After the pharmacists had been appropriately trained, the clinical and economic outcomes were clear: a reduction in the mean number of medicines from 10.7 to 9.2 and a saving of around Aus$78,000 per annum for the 362 patients.

Government funding
These types of research data had resulted in government agreement to remunerate the service at about $154 per patient review and a budget of $48m had been negotiated. Also, most universities had included the process in their curricula, further enforcing the sustainability of the new model of practice, Professor Benrimoj told the audience.
In conclusion, he said that the past few years had seen substantial intellectual and monetary resources attempting to move the profession, but the time had come to accept that some of the methods used in the past had not been as successful as would have been liked. "I think it is important that we have realistic expectations of what can be achieved and we don't ask practitioners to implement unsustainable, esoteric models.
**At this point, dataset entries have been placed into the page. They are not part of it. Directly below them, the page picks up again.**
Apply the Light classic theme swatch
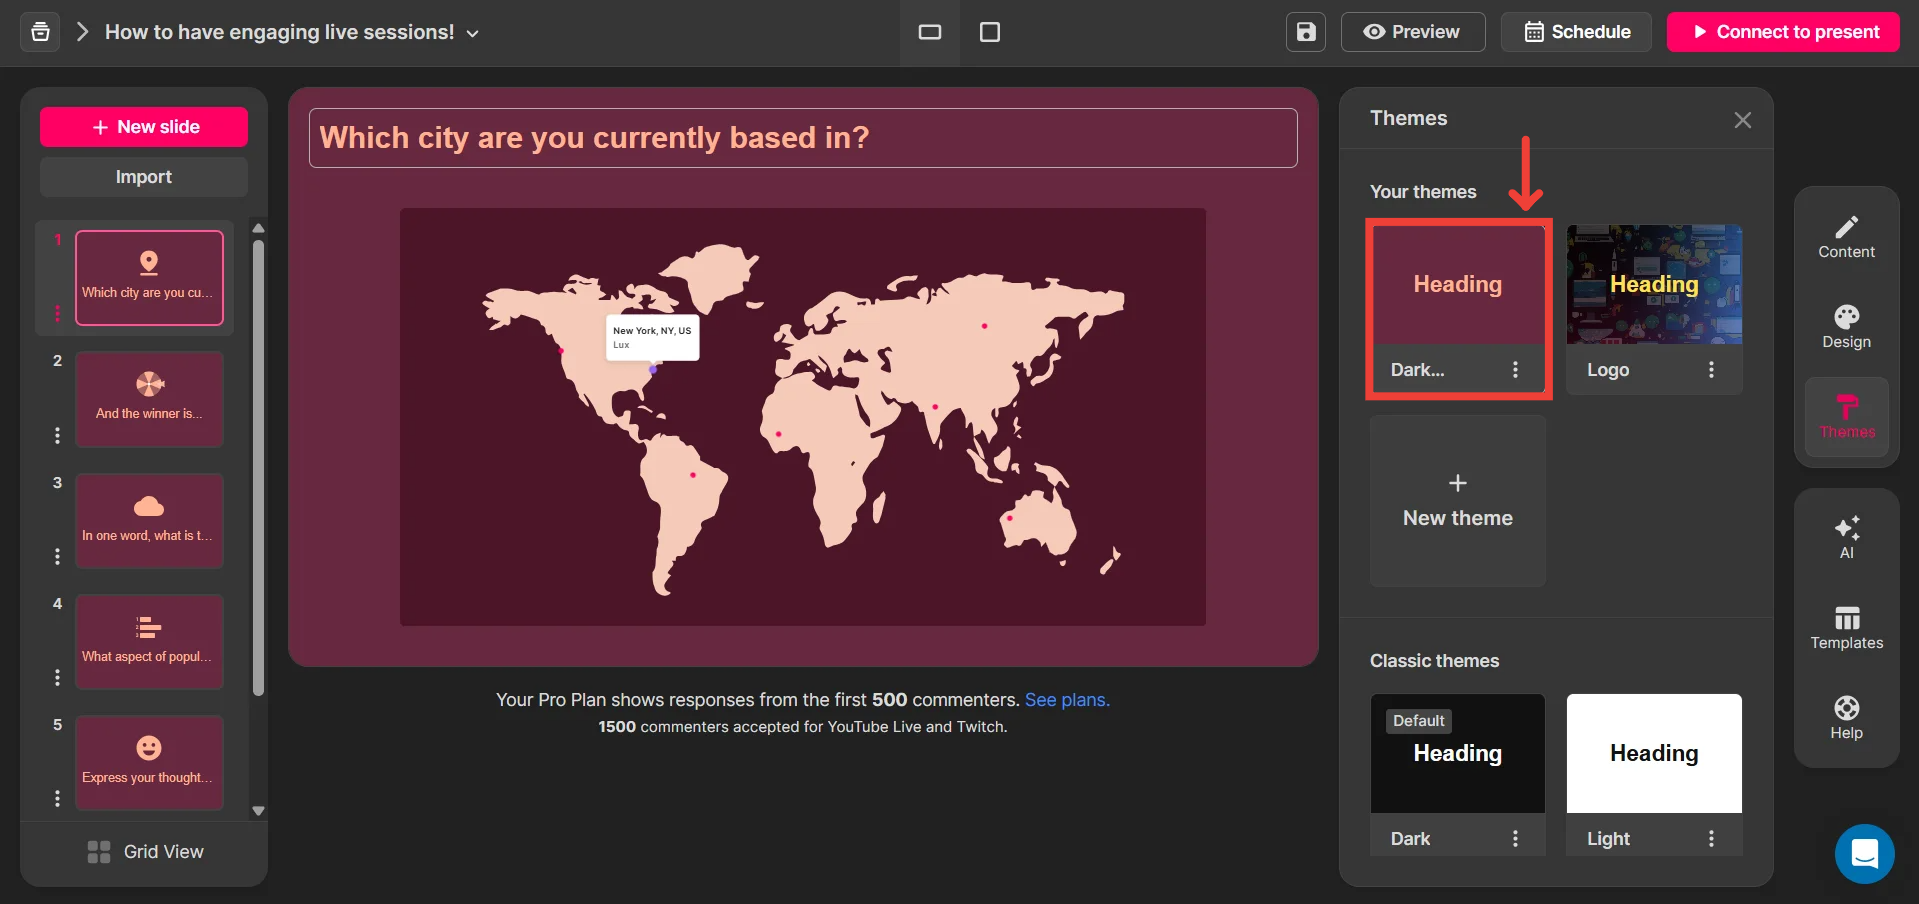Viewport: 1919px width, 904px height. 1653,753
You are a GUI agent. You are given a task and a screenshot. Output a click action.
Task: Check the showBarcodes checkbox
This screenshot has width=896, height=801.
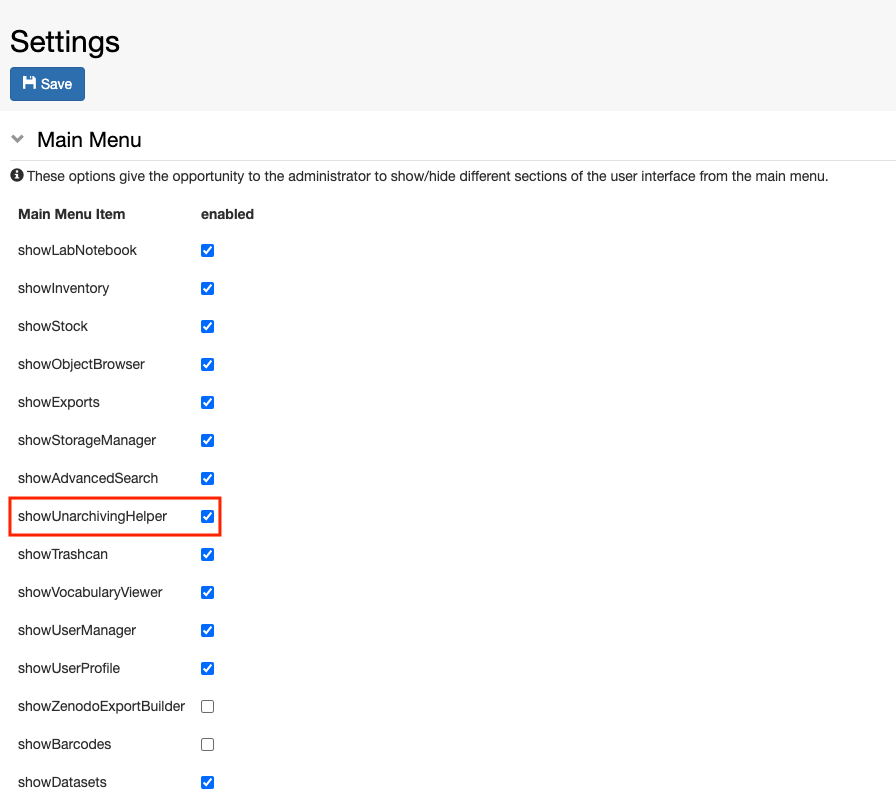207,744
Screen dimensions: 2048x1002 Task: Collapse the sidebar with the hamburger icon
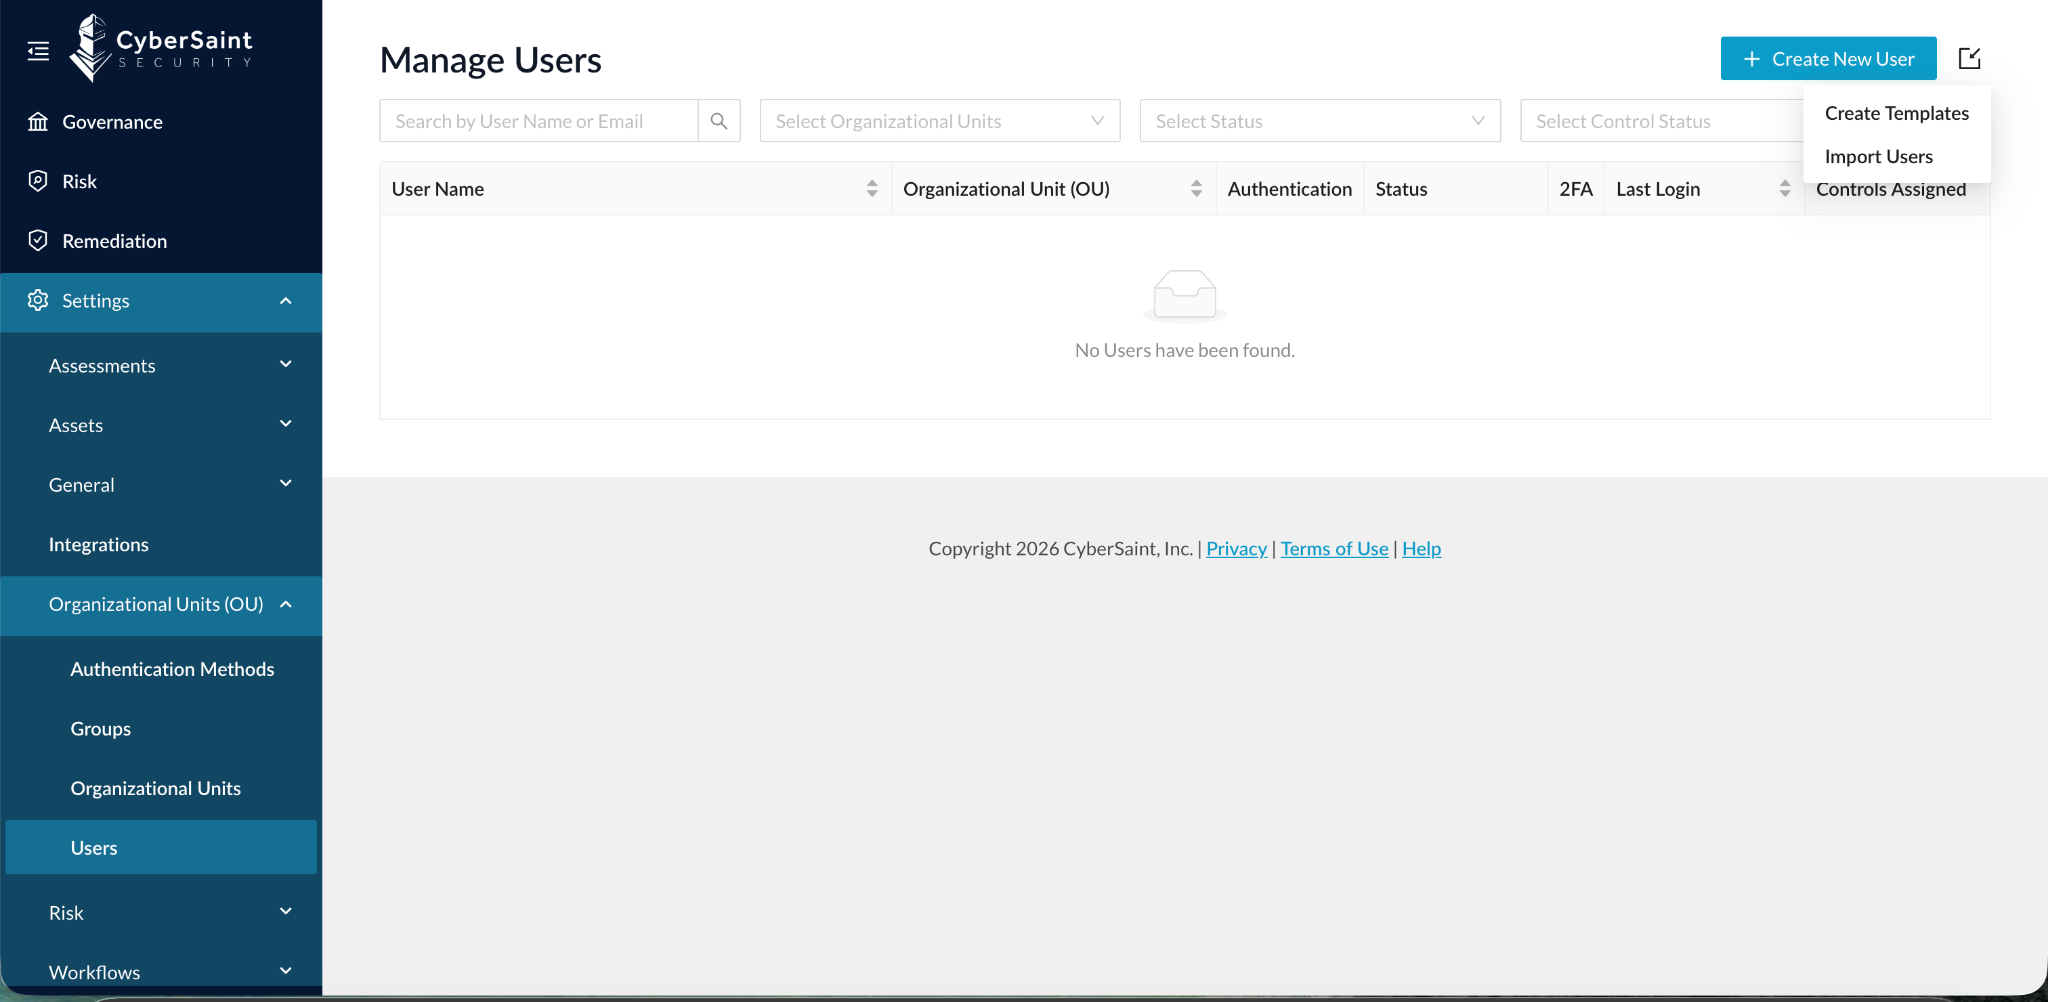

We also have to be aware that the basis of community pharmacy practice is both professional and commercial, and that transition management systems need to be available to assist the implementation and spread of new models of practice," he concluded.

Next year in Singapore

The next international meeting of the International Pharmaceutical Federation will take the form of a "pharmacy and pharmaceutical sciences world congress" in Singapore from September 1 to 6, 2001.
The main theme of the congress will be "Combining practice and science to extend horizons" and it will have the usual mix of symposia and sectional meetings with the added feature of joint meetings of pharmacy practitioners and pharmaceutical scientists.
A full programme of events is being arranged for participants by the Singapore host committee.
Further details about the congress are available from FIP Congress and Conferences, Andries Bickerweg 5, PO Box 84200, 2508 AE The Hague, The Netherlands.
The 2002 congress will take place in Nice, France.